Так вот, пребывая "в должности" я зарезал какую-то публикацию, сторонниками которой (не авторами, боже упаси!.. всего лишь протекционистами!) были Слава и Света. Я поступил несогласно их воле. Они подобрали меня в грязи какой-то ведомственной многотиражки (откуда я к тому же на тот момент уже был уволен по статье 33 КЗОТ с примечанием "за систематическое отсутствие на рабочем месте"), обогрели, выпестовали, научили "читать, писать, умываться", а я поступил как гадюка.

Слава и Света не сказали ничего, просто перестали меня замечать. И когда ринулся названивать с извинениями, трубка холодно и членораздельно ответила Славиным голосом: "Просто. Забудь. Этот номер телефона". Это и была Травма. Мои боги меня извергли!
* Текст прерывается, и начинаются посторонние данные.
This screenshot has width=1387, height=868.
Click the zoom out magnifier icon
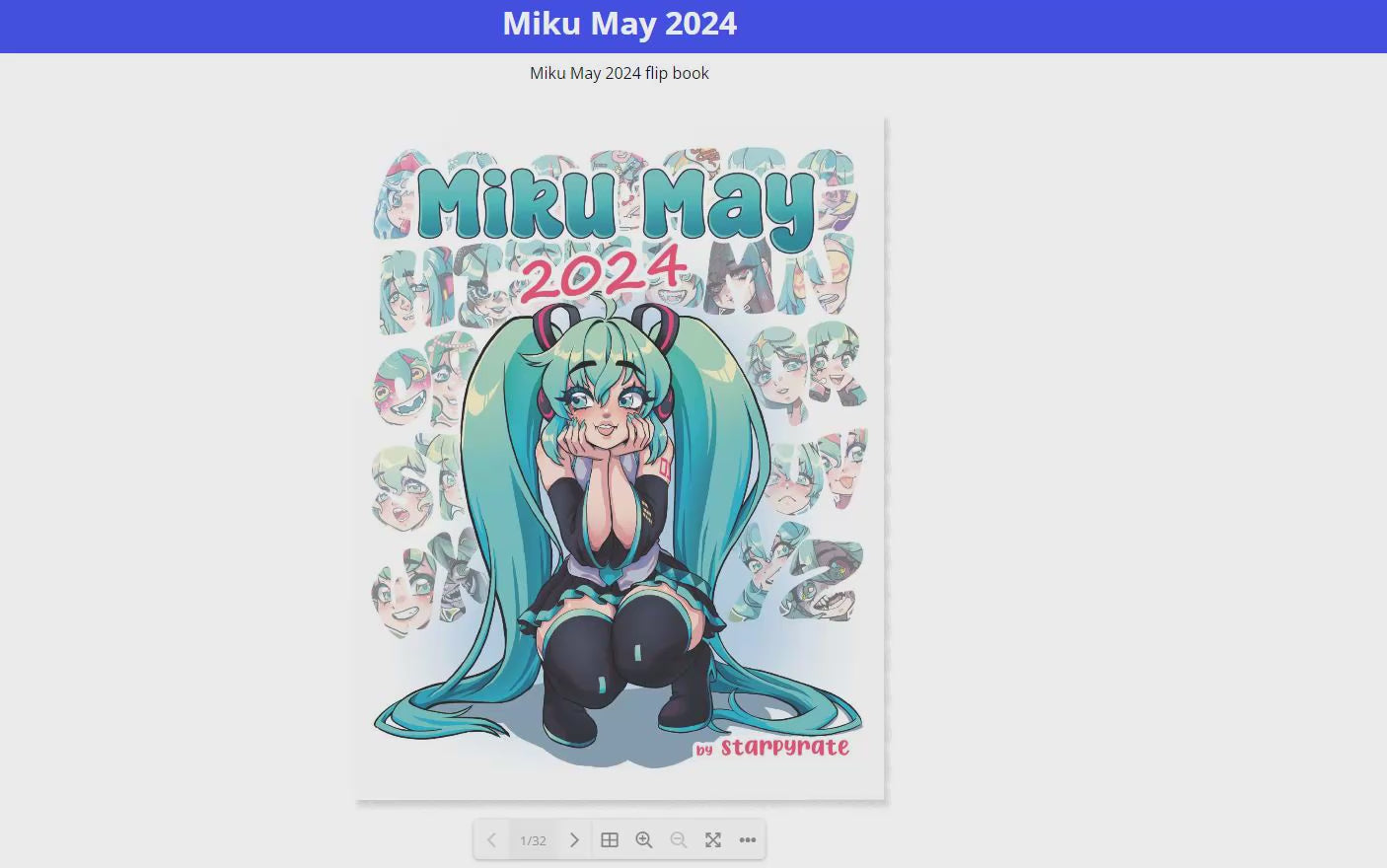[679, 840]
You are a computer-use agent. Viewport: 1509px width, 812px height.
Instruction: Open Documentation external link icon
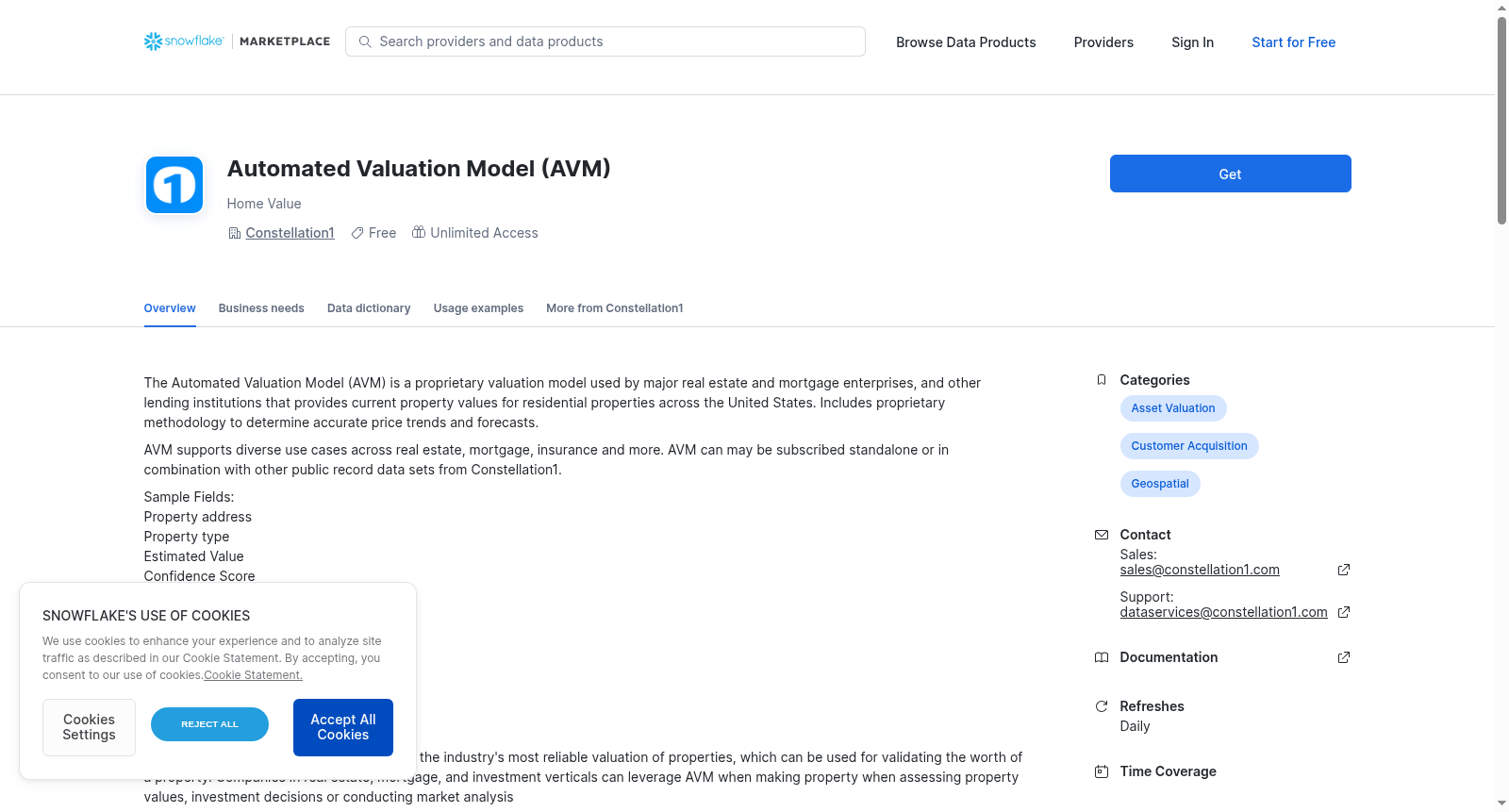pos(1344,657)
И ещё я обзавидовался тому, насколько стильно, на мой тогдашний взгляд, это отлучение было исполнено. Сам о том не догадываясь, я затаил в душе желание тоже холодно процедить кому-нибудь что-то вроде "забудь этот номер телефона". В общем, та травма ещё немножечко испортила мой характер.

Сейчас будет то, ради чего я это принялся писать. Скоро уже.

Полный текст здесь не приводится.